_READING PASSAGE:_
##############################

Friday, 09 June 2017 01:10:14 PM

***EDITORS NOTE: Vision regarding the ‘Snowsafe’ operation will be distributed to media outlets state-wide via Hightail link this afternoon.***

Emergency services are urging the community to have a plan and stay ‘Snowsafe’ as this year’s ski season kicks off.

The official snow season begins this weekend and will run until October, during which millions of snow season enthusiasts are expected to make their way to the state’s alpine region.

Southern Region Commander, Acting Assistant Commissioner Rod Smith, said the official launch of ‘Snowsafe’ sees additional police being deployed in the area to provide a high visibility operation involving highly-trained Alpine Operators, General Duties police, Traffic and Highway Patrol Command, Licensing Police and other specialist commands throughout the season.

Acting Assistant Commissioner Smith urged the community to plan ahead when travelling to the snowfields and make safety their top priority when hitting the slopes this season.

“Additional officers are deployed to the region each year, which allows police to maintain a high-visibility presence across the snow resorts and surrounding alpine areas,” Acting Assistant Commissioner Smith said.

“People can expect to see police out and about throughout the season targeting road safety, alcohol-related crime, anti-social behaviour and personal safety.

“We’ll also have Licensing Police patrolling venues in and around the major resorts. I urge people to have a plan. Plan how you’re getting home, organise a designated driver or pre-arrange transportation. Don’t take the risk because you will get caught,” Acting Assistant Commissioner Smith said.

“Remember to act responsibly and keep an eye out for your mates so you can all enjoy a safe and fun experience on the snowfields this season.”

Police and NSW State Emergency Service (NSW SES) are also urging hikers visiting the region to ensure their personal safety by submitting a Trip Intention Form and hiring a Personal Locator Beacon (PLB) before heading out into the national park.

“Hikers can access a PLB free of charge by way of a refundable deposit from one of the National Parks and Wildlife Service centres located at numerous locations including Jindabyne as well as Perisher and Thredbo resorts,” Acting Assistant Commissioner Smith said.

“When exploring in remote areas, these simple safety measures can mean the difference between life and death if you become lost in the national park and need immediate assistance. Hikers should also check weather conditions in advance, wear appropriate clothing and carry plenty of food and water.”

NSW SES Deputy Commissioner Greg Newton said damaging winds and blizzard conditions experienced last season in the Snowy Mountains highlights the importance of being prepared and keeping safe in the snow and on the roads.

##############################

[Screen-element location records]
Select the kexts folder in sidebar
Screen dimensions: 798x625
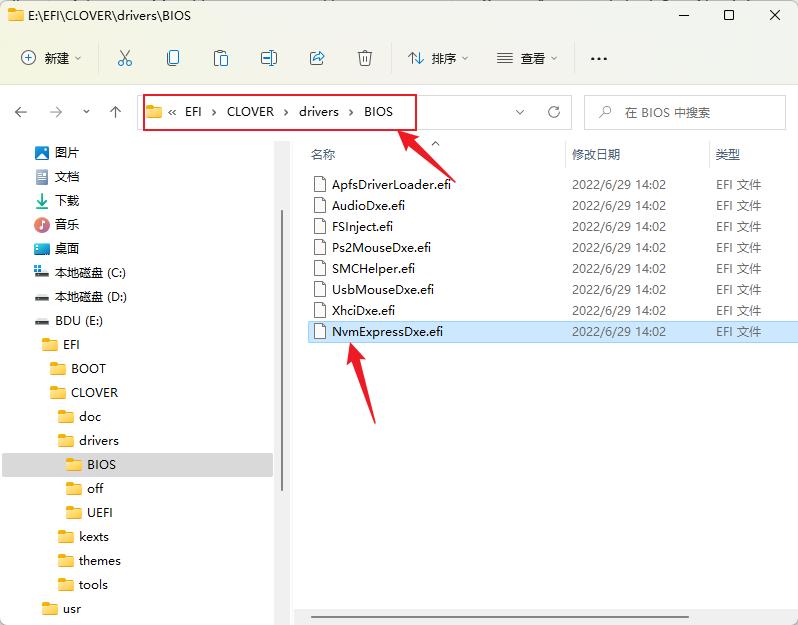pos(93,536)
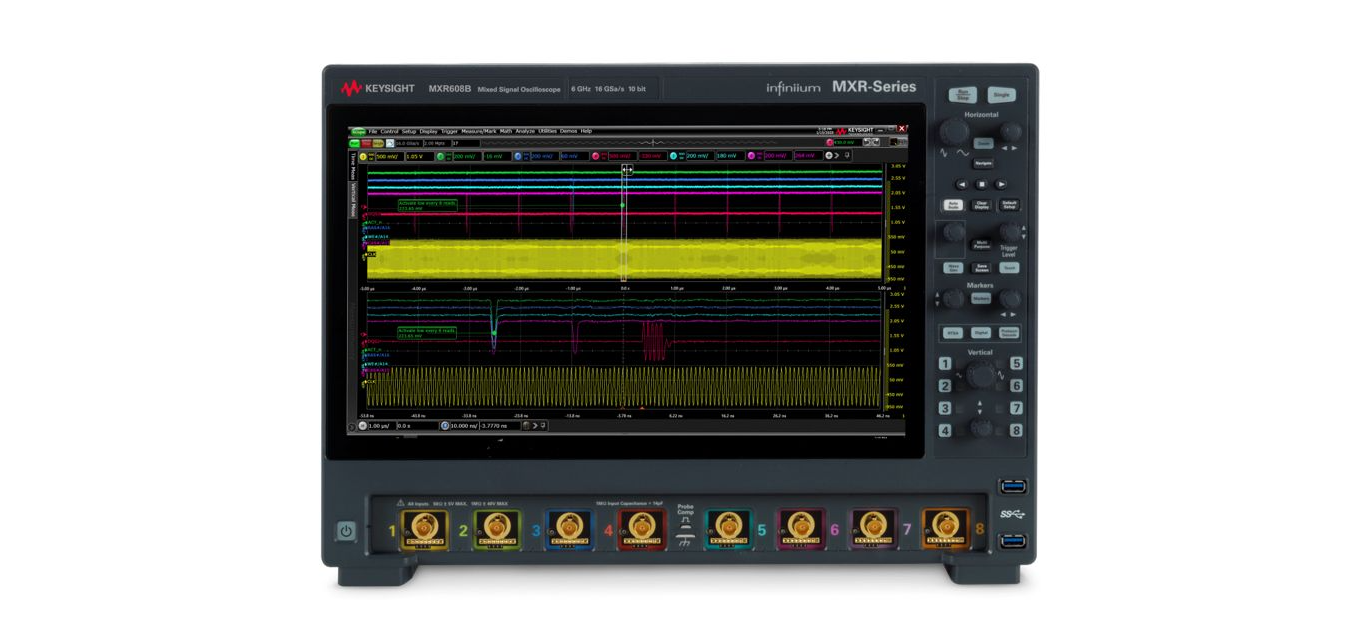This screenshot has width=1365, height=625.
Task: Toggle vertical channel 1 button
Action: [x=944, y=364]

##############################

_TASKS TO PERFORM:_
1: According to the Snowsafe media release, until which month will the official snow season run?
2: From the Snowsafe media release, set down the part that opens with the words "Southern Region Commander, Acting" and closes with "slopes this season.".
3: Using the Snowsafe media release, explain why hikers are urged to submit a Trip Intention Form and hire a Personal Locator Beacon before heading into the national park.

_ANSWERS FOR THE EXERCISE:_
1: October

2:
Southern Region Commander, Acting Assistant Commissioner Rod Smith, said the official launch of ‘Snowsafe’ sees additional police being deployed in the area to provide a high visibility operation involving highly-trained Alpine Operators, General Duties police, Traffic and Highway Patrol Command, Licensing Police and other specialist commands throughout the season.

Acting Assistant Commissioner Smith urged the community to plan ahead when travelling to the snowfields and make safety their top priority when hitting the slopes this season.

3: These simple safety measures can mean the difference between life and death if a hiker becomes lost in the national park and needs immediate assistance.